▶ [Set exercise A]:
In the listing that follows the news excerpt, print the lines beginning at the one containing "Where should I" and ending after the one containing "[x=30, y=180]", reproducing them verbatim and omitting the pictures.

▶ [Excerpted passage]:
------------------------------------------------

The family was at their North Brunswick home around 5 p.m. when Mark Anderl and his son were shot by a man disguised as a FedEx driver after answering the door, authorities said. The FBI later identified their main suspect as Roy Den Hollander, a self-described “anti-feminist” lawyer who died of a self-inflicted gunshot in the Catskills of New York.
WHO IS NEW JERSEY FEDERAL JUDGE ESTHER SALAS?
Salas, New Jersey's first Hispanic woman to be appointed as a U.S. district judge, was nominated by President Barack Obama and confirmed in 2011. She was seated in Newark and served as a magistrate judge in New Jersey after working as a public defender for several years.
Anderl began his career in 1986 at the Essex County Prosecutor’s Office where he stayed on for a decade before leaving for private practice. He met his wife when she was a law school intern and he was working as an assistant prosecutor.
“We’ve been inseparable since 1992,” Salas told New Jersey Monthly.

------------------------------------------------

▶ [Set exercise B]:
From the news excerpt, output the passage beginning at the words "Anderl began his" and ending after the words "an assistant prosecutor.", copied verbatim.

▶ [Material for this task]:

------------------------------------------------

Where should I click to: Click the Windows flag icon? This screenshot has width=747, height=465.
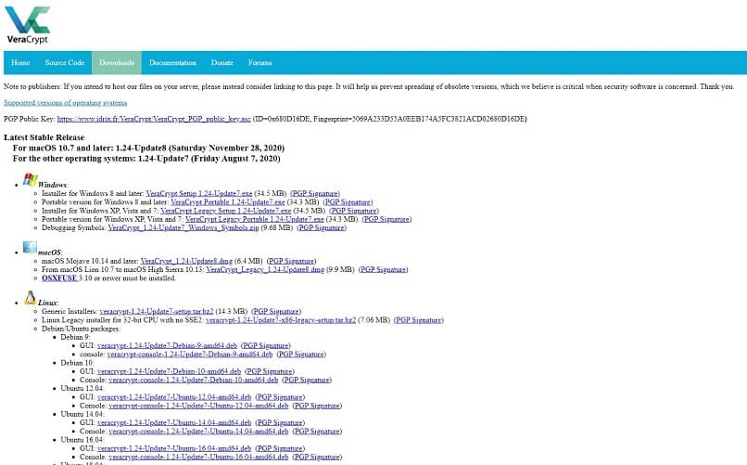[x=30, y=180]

------------------------------------------------

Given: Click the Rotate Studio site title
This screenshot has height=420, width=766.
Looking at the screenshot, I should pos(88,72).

------------------------------------------------

▶ [Problem solution A]:
Where should I click to: Click the Windows flag icon? This screenshot has width=747, height=465.
[x=30, y=180]

▶ [Problem solution B]:
Anderl began his career in 1986 at the Essex County Prosecutor’s Office where he stayed on for a decade before leaving for private practice. He met his wife when she was a law school intern and he was working as an assistant prosecutor.